Subsidence along the bay’s circumference is proceeding at a rate of from a half inch to as much as nearly two inches per decade. Research at Virginia Institute of Marine Science concluded somewhat more than half the RSLR observed there from 1976 to 2007 resulted from subsidence.
Increases of sea level rise stated by UCS would depend on an acceleration in the rate of melting of polar ice and thermal expansion of the oceans that has not yet been observed in the 21st century.
Projections of global temperature rise based on EPA climate models have disappointed expectations.
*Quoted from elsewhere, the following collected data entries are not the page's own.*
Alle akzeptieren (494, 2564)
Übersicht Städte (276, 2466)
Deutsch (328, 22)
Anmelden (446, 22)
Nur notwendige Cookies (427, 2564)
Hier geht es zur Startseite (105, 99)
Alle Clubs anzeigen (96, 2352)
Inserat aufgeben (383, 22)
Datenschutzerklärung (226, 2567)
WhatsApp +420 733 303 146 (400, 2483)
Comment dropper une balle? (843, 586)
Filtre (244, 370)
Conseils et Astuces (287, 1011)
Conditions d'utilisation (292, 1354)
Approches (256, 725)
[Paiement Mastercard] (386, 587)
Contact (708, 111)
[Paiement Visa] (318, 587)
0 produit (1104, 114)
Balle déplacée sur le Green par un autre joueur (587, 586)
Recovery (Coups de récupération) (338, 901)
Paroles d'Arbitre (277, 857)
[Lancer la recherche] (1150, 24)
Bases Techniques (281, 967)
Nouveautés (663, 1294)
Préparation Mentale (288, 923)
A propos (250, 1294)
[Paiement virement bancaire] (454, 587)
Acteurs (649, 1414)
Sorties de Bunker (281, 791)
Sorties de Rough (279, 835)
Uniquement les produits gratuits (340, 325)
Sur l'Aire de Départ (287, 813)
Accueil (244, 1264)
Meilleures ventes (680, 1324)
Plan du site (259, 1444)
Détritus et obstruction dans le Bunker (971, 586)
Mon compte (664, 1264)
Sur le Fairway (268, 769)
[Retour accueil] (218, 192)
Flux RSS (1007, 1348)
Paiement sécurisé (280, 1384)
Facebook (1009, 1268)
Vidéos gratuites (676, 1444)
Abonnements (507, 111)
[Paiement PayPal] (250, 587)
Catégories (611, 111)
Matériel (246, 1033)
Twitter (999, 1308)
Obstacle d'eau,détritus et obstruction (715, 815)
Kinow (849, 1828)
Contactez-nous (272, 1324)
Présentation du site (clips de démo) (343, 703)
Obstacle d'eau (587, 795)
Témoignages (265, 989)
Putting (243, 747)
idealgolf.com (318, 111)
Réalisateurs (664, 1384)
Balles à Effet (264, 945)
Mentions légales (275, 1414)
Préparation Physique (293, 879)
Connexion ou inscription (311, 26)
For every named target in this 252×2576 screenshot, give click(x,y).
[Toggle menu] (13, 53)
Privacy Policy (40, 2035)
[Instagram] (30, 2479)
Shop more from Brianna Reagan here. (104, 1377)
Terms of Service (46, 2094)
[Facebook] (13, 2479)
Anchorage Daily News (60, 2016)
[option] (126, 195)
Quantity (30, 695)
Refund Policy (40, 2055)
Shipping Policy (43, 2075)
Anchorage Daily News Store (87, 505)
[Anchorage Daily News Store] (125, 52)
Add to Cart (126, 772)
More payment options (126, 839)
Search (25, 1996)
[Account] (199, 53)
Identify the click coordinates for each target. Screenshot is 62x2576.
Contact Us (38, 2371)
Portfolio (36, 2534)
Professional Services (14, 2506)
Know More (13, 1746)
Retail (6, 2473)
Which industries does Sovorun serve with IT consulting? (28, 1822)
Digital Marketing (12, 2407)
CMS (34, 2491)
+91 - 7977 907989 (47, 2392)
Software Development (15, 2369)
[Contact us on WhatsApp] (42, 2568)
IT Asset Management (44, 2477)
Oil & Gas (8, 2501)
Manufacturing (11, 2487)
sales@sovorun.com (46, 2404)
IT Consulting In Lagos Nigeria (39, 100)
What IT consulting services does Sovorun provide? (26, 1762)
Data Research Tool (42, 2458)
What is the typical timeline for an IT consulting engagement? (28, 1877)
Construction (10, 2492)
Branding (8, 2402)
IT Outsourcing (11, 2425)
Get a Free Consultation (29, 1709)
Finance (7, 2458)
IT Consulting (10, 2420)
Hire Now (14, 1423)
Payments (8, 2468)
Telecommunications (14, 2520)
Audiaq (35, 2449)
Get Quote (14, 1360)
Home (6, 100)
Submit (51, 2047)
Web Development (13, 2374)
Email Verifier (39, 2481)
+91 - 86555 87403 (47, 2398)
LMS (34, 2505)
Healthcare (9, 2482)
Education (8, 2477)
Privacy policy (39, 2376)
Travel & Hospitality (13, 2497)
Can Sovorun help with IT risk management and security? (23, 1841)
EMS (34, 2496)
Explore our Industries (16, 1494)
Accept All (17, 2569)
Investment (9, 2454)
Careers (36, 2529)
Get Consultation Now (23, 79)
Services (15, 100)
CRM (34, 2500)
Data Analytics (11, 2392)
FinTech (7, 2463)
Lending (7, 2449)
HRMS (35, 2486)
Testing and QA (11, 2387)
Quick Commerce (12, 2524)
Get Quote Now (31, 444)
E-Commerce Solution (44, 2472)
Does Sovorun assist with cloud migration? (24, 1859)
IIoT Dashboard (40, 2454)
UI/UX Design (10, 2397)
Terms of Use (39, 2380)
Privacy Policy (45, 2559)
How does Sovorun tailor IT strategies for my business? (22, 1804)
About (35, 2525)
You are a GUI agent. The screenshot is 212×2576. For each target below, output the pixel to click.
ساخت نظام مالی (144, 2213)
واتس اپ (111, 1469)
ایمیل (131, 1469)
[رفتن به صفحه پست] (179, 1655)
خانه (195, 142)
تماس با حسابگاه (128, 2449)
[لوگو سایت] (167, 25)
Inherent uncertainties in model inputs used to predict polar ice melt relegate the enterprise to a level of speculation not science.
Many climate experts had predicted sea ice in the Arctic Ocean would be completely melted by 2008. Yet the extent of ice remaining in late summer has stabilized over the past decade and does not show indications of disappearing this summer. The Arctic Ocean refreezes each winter.
Sea ice surrounding Antarctica has expanded for nearly two decades despite predictions to the contrary. Warnings the ice shelf was on the verge of imminent collapse proved wrong. Localized melting results from a volcano beneath the glacier. The polar floe ice, although it does not affect sea levels, is considered a barometer of future melting of landed ice of the two icecaps.
For rising oceans to pose significant threats to U.S. bases, global warming would need to proceed at an increasing rate, without reversals, before 2050.
With prospects for CO2 sensitivity being revised down to a modest 1 degree Celsius for a doubling of CO2 there is serious doubt warming this century would support sufficient melting or induce enough thermal expansion to reach UCS’s projections.
But subsidence poses problems wherever coastal land is sinking, whether in Norfolk, New Orleans or Venice, and will proceed independently of any effects of CO2-induced global warming from the combustion of fossil fuels. DOD is well advised to plan accordingly.
William D. Balgord, Ph.D. (geochemistry) heads Environmental & Resources Technology, Inc. in Ft. Pierce, FL and Middleton, WI. He is a Contributing Writer for the Cornwall Alliance for the Stewardship of Creation.